Sayın Başkan, değerli milletvekilleri; biz bu kanunu yalnızca bir teklif olarak görmüyoruz. Bu teklif belediyelere açılmış uzun soluklu bir kuşatmanın cephesidir diyoruz. Yargı kararlarını tanımamak için kanun çıkaran, yerelin yetkisini merkezde toplayan, belediyelerin gelirlerini azaltıp görevlerini artıran bu anlayış iktidarı değil, devleti partizanlaştırmaktadır, Oysaki cumhuriyet köyde okul açan, kentte yol yapan, her karış toprağa eşitlik fikrini işleyen bir mirastır. O mirasın adı da Mustafa Kemal Atatürk'ün kurduğu yerinden yönetim anlayışıdır. (CHP sıralarından alkışlar) Siz o mirası kanunla silemezsiniz çünkü o miras halkın vicdanına kazınmış durumdadır. Ve buradan iktidar sıralarına bir çağrı yapmak istiyorum: 2026 bütçesi kapıda, hiç sanmıyoruz ama bari bu sefer hakkaniyetli, adil bir bütçe yapın. Komisyonda dile getirdiğimiz uyarıları ve önerileri dikkate alın, halkın sesine kulak verin. Saraydan gelen her noktayı, her virgülü lütfen onaylamayın. Halkın taleplerini, belediyenin ihtiyaçlarını, vatandaşın sesini duyun. Bu ülkenin kaynaklarını bir avuç ayrıcalıklılar için değil, 85 milyon yurttaş için değerlendirin. Cumhuriyet Halk Partisi olarak açık açık söylüyoruz: Sandıkla gelenin yetkisini masa başında alınan torba yasalarla gasbettirmeyeceğiz, belediyelerin elinden halkın malını, halkın iradesini, halkın emeğini aldırtmayacağız!

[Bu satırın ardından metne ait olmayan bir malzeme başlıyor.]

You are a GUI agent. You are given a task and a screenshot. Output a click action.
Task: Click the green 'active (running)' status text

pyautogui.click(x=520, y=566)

Değerli milletvekilleri, bu yasa tarihe bir vakıf yasası olarak geçmeyecek, yerel demokrasiyi tasfiye yasası olarak geçecektir.

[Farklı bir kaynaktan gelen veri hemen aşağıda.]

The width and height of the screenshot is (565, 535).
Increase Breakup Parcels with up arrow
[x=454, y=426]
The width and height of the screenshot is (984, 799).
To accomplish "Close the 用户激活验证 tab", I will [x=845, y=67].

(Mikrofon otomatik cihaz tarafından kapatıldı)

BAŞKAN - Buyurun, tamamlayın.

GÜLCAN KIŞ (Devamla) - Teşekkür ederim Sayın Başkan.

Ve emin olun tarih şunu da yazacaktır: "Bu ülkenin belediyelerini kanunla susturmak isteyenler halkın iradesiyle tarihe gömüldü." denilecektir.

Teşekkür ederim Sayın Başkan.

Saygılarımla. (CHP ve YENİ YOL sıralarından alkışlar)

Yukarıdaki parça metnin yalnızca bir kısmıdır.